Выбрать главу

Pater Allán machte eine verlegene Geste.

»Aber er …, er hat sich aus dem Staub gemacht. Hat Ninnedo das nicht erwähnt?«

Fidelma schaute ihn einen Augenblick lang unverwandt an.

»Nath ist verschwunden?«

»Ja. Die ganze letzte Woche hat ihn niemand gesehen.«

Fidelma atmete tief durch, um nicht wütend loszubrüllen.

»Du sagst also, dass Bruder Nath vor einer Woche verschwunden ist? Vor einer Woche wurde Bruder Moenach ermordet. Warum habe ich nicht früher davon erfahren?«

Pater Allán wurde bleich.

»Aber Muirenn hat doch Moenach erschlagen. Warum solltest du dich da für einen widerborstigen jungen Mann interessieren, der sich aus der Gemeinschaft fortgeschlichen hat?«

»Wieso habe ich nichts davon erfahren?«, beharrte Fidelma. »Hat man Nachforschungen angestellt, was mit Nath geschehen ist?«

Pater Allán zuckte hilflos die Achseln.

»Er hat sein Gelübde gebrochen und ist weggelaufen. Mehr nicht.«

»Lass bitte Bruder Ninnedo unverzüglich herkommen.«

Pater Allán blinzelte, zögerte und machte sich dann auf den Weg.

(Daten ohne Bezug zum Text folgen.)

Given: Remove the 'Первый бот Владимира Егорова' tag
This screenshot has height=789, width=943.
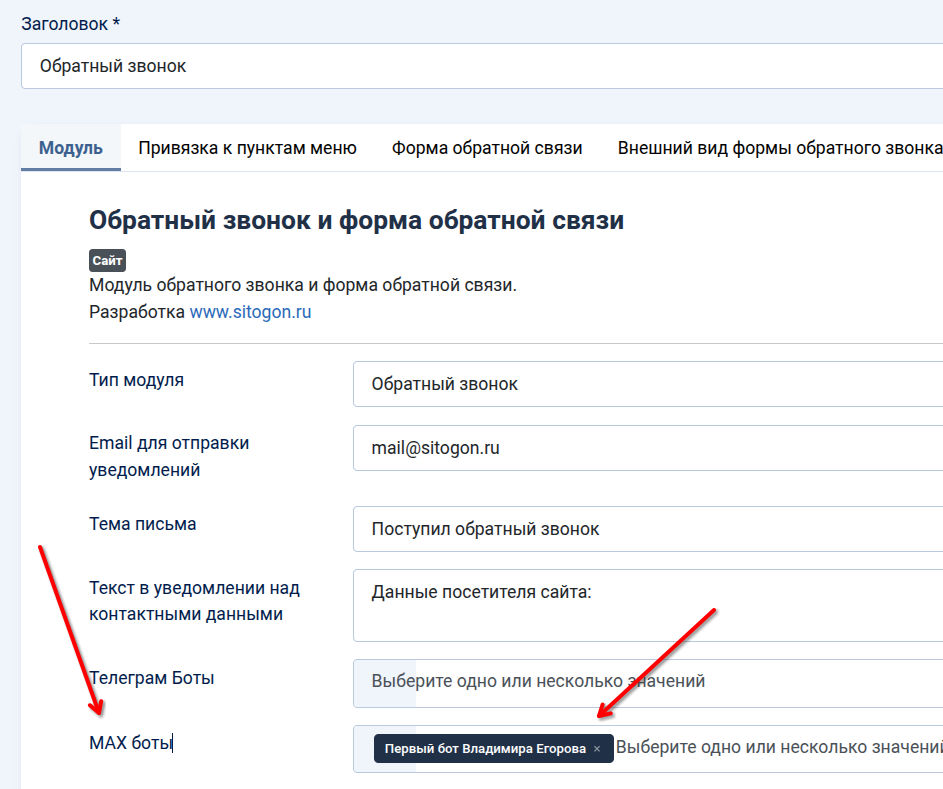Looking at the screenshot, I should coord(597,749).
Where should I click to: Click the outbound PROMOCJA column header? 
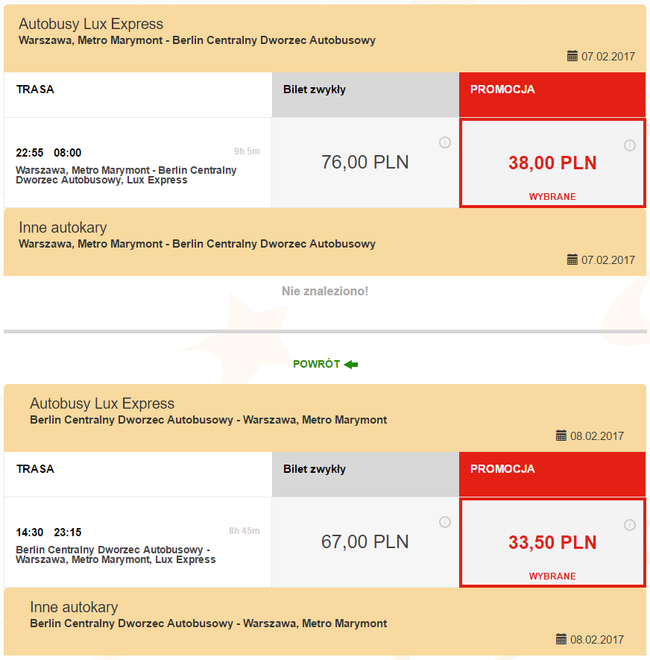[552, 94]
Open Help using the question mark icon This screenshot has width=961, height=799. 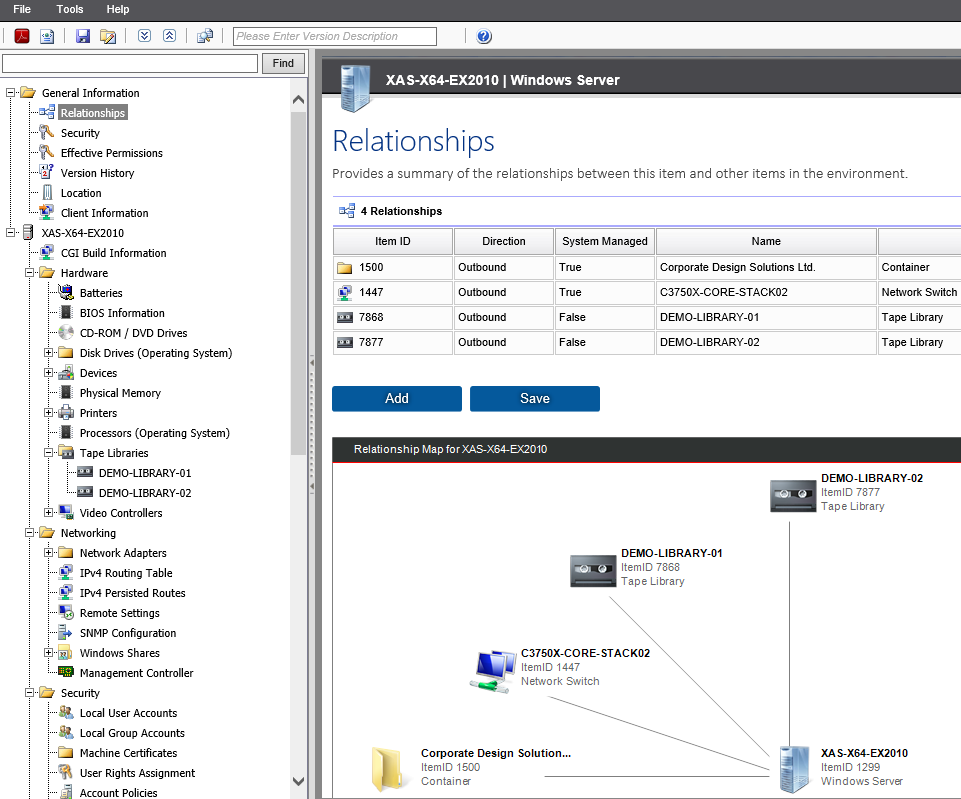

Mit mürrischer Miene näherte sich Ninnedo Schwester Fidelma. Ihm folgte Pater Allán, der ihn ängstlich beobachtete.

»Ich will die ganze Wahrheit hören, Ninnedo«, sagte Fidelma. »Und zwar sofort.«

»Ich habe die Wahrheit gesprochen.«

»Und doch hast du mir nicht erzählt, dass dein Freund Nath seit dem Tag verschwunden ist, an dem Moenach ermordet wurde.«

Ninnedo erbleichte, machte aber weiterhin ein mürrisches Gesicht.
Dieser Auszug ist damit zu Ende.